Task description
Every single entry must be reproduced precisely.

Material for this task

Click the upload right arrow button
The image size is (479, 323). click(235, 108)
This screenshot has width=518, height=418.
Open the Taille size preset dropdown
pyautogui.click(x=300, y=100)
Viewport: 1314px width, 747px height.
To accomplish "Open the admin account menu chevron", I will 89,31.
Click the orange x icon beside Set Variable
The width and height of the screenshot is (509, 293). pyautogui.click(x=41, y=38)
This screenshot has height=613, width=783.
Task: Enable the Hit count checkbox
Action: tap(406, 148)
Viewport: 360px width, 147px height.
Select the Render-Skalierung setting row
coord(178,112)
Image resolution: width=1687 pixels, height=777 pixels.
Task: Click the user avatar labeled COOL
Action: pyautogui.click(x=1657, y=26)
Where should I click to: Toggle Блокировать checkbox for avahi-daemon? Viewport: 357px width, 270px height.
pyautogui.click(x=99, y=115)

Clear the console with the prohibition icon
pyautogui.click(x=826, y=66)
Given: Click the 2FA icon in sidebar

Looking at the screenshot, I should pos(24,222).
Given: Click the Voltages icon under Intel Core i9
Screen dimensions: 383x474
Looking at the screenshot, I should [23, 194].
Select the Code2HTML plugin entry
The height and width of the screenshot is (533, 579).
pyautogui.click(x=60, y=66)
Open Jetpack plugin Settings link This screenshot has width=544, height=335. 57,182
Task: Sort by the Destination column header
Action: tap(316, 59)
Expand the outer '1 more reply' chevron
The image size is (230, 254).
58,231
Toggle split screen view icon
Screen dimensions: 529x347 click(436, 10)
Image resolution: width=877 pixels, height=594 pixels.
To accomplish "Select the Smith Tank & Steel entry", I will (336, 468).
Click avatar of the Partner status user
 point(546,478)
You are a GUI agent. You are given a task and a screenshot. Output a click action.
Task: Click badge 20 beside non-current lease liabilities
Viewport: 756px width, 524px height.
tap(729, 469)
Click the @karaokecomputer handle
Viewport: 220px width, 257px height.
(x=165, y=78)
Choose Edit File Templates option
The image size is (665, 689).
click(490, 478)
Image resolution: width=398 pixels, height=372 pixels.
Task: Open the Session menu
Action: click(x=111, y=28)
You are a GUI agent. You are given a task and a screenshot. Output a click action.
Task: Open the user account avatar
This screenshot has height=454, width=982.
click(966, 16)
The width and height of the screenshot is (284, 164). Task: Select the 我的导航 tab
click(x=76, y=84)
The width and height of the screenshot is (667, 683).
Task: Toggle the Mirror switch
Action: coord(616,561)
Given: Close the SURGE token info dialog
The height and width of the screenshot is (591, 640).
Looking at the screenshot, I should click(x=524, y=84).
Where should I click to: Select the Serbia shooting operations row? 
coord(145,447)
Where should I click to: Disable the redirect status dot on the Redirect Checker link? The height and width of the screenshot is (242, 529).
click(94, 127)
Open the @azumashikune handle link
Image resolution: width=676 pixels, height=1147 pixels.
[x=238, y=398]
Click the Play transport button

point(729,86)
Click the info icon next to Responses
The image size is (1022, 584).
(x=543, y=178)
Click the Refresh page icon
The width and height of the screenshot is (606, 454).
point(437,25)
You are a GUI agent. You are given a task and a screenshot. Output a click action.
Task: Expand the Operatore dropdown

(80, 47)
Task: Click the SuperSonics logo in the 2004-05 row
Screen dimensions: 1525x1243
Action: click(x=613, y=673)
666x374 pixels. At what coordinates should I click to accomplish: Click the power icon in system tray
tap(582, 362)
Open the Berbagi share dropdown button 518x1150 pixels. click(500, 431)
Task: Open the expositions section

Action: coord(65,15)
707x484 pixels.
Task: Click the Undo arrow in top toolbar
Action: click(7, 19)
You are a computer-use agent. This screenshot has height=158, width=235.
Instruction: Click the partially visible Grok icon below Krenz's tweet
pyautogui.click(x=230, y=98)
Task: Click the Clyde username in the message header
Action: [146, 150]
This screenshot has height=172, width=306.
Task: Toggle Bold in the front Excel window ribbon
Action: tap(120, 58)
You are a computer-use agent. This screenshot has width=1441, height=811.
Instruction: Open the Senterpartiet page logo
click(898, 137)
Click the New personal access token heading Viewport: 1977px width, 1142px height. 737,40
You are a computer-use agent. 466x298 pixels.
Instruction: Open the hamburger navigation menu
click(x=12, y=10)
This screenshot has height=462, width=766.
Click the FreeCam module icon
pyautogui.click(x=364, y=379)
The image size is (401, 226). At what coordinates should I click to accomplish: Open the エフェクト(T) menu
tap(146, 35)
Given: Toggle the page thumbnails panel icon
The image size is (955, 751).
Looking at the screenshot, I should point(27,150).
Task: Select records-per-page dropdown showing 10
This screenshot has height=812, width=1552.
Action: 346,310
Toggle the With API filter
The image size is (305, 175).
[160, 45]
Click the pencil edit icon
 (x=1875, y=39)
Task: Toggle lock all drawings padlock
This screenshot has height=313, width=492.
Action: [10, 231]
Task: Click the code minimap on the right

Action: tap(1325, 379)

Reply to the exercise
Click the upload right arrow button
The image size is (479, 323). click(235, 108)
This screenshot has width=518, height=418.
Open the Taille size preset dropdown
pyautogui.click(x=300, y=100)
Viewport: 1314px width, 747px height.
To accomplish "Open the admin account menu chevron", I will 89,31.
Click the orange x icon beside Set Variable
The width and height of the screenshot is (509, 293). pyautogui.click(x=41, y=38)
This screenshot has height=613, width=783.
Task: Enable the Hit count checkbox
Action: tap(406, 148)
Viewport: 360px width, 147px height.
Select the Render-Skalierung setting row
coord(178,112)
Image resolution: width=1687 pixels, height=777 pixels.
Task: Click the user avatar labeled COOL
Action: pyautogui.click(x=1657, y=26)
Where should I click to: Toggle Блокировать checkbox for avahi-daemon? Viewport: 357px width, 270px height.
pyautogui.click(x=99, y=115)

Clear the console with the prohibition icon
pyautogui.click(x=826, y=66)
Given: Click the 2FA icon in sidebar

Looking at the screenshot, I should pos(24,222).
Given: Click the Voltages icon under Intel Core i9
Screen dimensions: 383x474
Looking at the screenshot, I should [23, 194].
Select the Code2HTML plugin entry
The height and width of the screenshot is (533, 579).
pyautogui.click(x=60, y=66)
Open Jetpack plugin Settings link This screenshot has width=544, height=335. 57,182
Task: Sort by the Destination column header
Action: tap(316, 59)
Expand the outer '1 more reply' chevron
The image size is (230, 254).
58,231
Toggle split screen view icon
Screen dimensions: 529x347 click(436, 10)
Image resolution: width=877 pixels, height=594 pixels.
To accomplish "Select the Smith Tank & Steel entry", I will (336, 468).
Click avatar of the Partner status user
 point(546,478)
You are a GUI agent. You are given a task and a screenshot. Output a click action.
Task: Click badge 20 beside non-current lease liabilities
Viewport: 756px width, 524px height.
tap(729, 469)
Click the @karaokecomputer handle
Viewport: 220px width, 257px height.
(x=165, y=78)
Choose Edit File Templates option
The image size is (665, 689).
click(490, 478)
Image resolution: width=398 pixels, height=372 pixels.
Task: Open the Session menu
Action: click(x=111, y=28)
You are a GUI agent. You are given a task and a screenshot. Output a click action.
Task: Open the user account avatar
This screenshot has height=454, width=982.
click(966, 16)
The width and height of the screenshot is (284, 164). Task: Select the 我的导航 tab
click(x=76, y=84)
The width and height of the screenshot is (667, 683).
Task: Toggle the Mirror switch
Action: coord(616,561)
Given: Close the SURGE token info dialog
The height and width of the screenshot is (591, 640).
Looking at the screenshot, I should click(x=524, y=84).
Where should I click to: Select the Serbia shooting operations row? 
coord(145,447)
Where should I click to: Disable the redirect status dot on the Redirect Checker link? The height and width of the screenshot is (242, 529).
click(94, 127)
Open the @azumashikune handle link
Image resolution: width=676 pixels, height=1147 pixels.
[x=238, y=398]
Click the Play transport button

point(729,86)
Click the info icon next to Responses
The image size is (1022, 584).
(x=543, y=178)
Click the Refresh page icon
The width and height of the screenshot is (606, 454).
point(437,25)
You are a GUI agent. You are given a task and a screenshot. Output a click action.
Task: Expand the Operatore dropdown

(80, 47)
Task: Click the SuperSonics logo in the 2004-05 row
Screen dimensions: 1525x1243
Action: click(x=613, y=673)
666x374 pixels. At what coordinates should I click to accomplish: Click the power icon in system tray
tap(582, 362)
Open the Berbagi share dropdown button 518x1150 pixels. click(500, 431)
Task: Open the expositions section

Action: coord(65,15)
707x484 pixels.
Task: Click the Undo arrow in top toolbar
Action: click(7, 19)
You are a computer-use agent. This screenshot has height=158, width=235.
Instruction: Click the partially visible Grok icon below Krenz's tweet
pyautogui.click(x=230, y=98)
Task: Click the Clyde username in the message header
Action: [146, 150]
This screenshot has height=172, width=306.
Task: Toggle Bold in the front Excel window ribbon
Action: tap(120, 58)
You are a computer-use agent. This screenshot has width=1441, height=811.
Instruction: Open the Senterpartiet page logo
click(898, 137)
Click the New personal access token heading Viewport: 1977px width, 1142px height. 737,40
You are a computer-use agent. 466x298 pixels.
Instruction: Open the hamburger navigation menu
click(x=12, y=10)
This screenshot has height=462, width=766.
Click the FreeCam module icon
pyautogui.click(x=364, y=379)
The image size is (401, 226). At what coordinates should I click to accomplish: Open the エフェクト(T) menu
tap(146, 35)
Given: Toggle the page thumbnails panel icon
The image size is (955, 751).
Looking at the screenshot, I should point(27,150).
Task: Select records-per-page dropdown showing 10
This screenshot has height=812, width=1552.
Action: 346,310
Toggle the With API filter
The image size is (305, 175).
[160, 45]
Click the pencil edit icon
 (x=1875, y=39)
Task: Toggle lock all drawings padlock
This screenshot has height=313, width=492.
Action: [10, 231]
Task: Click the code minimap on the right

Action: tap(1325, 379)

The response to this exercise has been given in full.